Clustered indexes are very fast in sorting and range lookups for primary keys.

Key information:

  • A B+ tree structure is created based on primary key values
  • Each leaf node contains an entire row of data

Secondary index

The InnoDB leaf node that stores the engine’s secondary index does not hold entire rows of data, but keys and primary key ids.

When looking for data by secondary index, InnoDB storage engine traverses the secondary index tree to find the primary key of the corresponding record, and then finds the corresponding row by primary key index.

Key information:

  • A B+ tree structure is created based on the values of the normal indexes
  • Each leaf node holds its own key and primary key ID for the normal index

Scenarios where indexes need to be added

Data retrieval

When data is retrieved, indexes are added to conditional fields.

Aggregation function

Indexes can improve the efficiency of Max () function, as well as min() function. It has also been analyzed that indexes also have optimization effects on count(*).

The sorting

  • If you sort a single field, you can optimize the sort statement by adding an index to the sorted field;
  • If the sort is multiple fields, you can add joint indexes on multiple sort fields to optimize the sort statement.
  • If the query is equivalent and then sort, you can optimize the sort statement by adding joint indexes to the condition and sort fields.

To avoid back to the table

select a,d from t9_1 where a=90000;
/* select * from d; /* select * from d
Copy the code

Because of the structure of the secondary index, the primary key of the corresponding record is found through the secondary index, and then the corresponding row data is found through the primary key index back to the table.

If the condition field and the field to be queried have a joint index, this step is actually saved, because the joint index contains the values of the two fields. An index like this already covers the scenario for our query requirements, which we call an overwriting index.

Associated query

Make BNL NLJ or BKA by adding indexes to associated fields.

Joint index

Index is the index of multiple columns on a table. Suitable for multiple column combinations in WHERE conditions, which can avoid back to the table in some scenarios. The federated index is shown in the figure.

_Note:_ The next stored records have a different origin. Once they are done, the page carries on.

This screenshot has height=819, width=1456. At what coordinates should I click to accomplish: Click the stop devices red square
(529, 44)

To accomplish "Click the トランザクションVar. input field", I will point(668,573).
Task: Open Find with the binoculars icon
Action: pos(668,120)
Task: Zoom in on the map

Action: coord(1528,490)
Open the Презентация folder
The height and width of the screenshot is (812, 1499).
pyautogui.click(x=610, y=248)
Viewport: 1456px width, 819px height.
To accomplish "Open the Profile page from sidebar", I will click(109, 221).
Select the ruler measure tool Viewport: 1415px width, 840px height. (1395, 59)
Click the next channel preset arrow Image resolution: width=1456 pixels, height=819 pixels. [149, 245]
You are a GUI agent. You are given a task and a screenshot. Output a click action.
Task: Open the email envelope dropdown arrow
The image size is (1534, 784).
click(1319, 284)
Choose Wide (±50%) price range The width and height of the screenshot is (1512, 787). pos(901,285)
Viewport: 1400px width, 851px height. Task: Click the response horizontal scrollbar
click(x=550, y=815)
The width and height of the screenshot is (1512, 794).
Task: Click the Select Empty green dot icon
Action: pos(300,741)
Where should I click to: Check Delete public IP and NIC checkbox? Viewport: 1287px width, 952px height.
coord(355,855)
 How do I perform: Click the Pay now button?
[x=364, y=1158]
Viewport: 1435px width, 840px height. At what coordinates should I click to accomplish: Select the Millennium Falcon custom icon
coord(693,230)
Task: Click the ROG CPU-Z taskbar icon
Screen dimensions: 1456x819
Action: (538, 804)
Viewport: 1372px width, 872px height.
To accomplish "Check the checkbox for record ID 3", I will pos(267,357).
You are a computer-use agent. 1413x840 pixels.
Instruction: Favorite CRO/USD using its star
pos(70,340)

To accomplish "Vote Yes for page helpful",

For a, B two fields as a condition, the query can go index; For individual A field queries, it is also possible to go indexed. However, the index of field b cannot be queried alone, because in the figure above, the corresponding values of field b are 1,2,3,1,2,3, obviously not in order, so it cannot be indexed for field b.

Joint Index recommendations:

  • In the WHERE condition, frequently co-occurring columns are placed in the federated index.
  • Place the most selective column at the far left of the union index.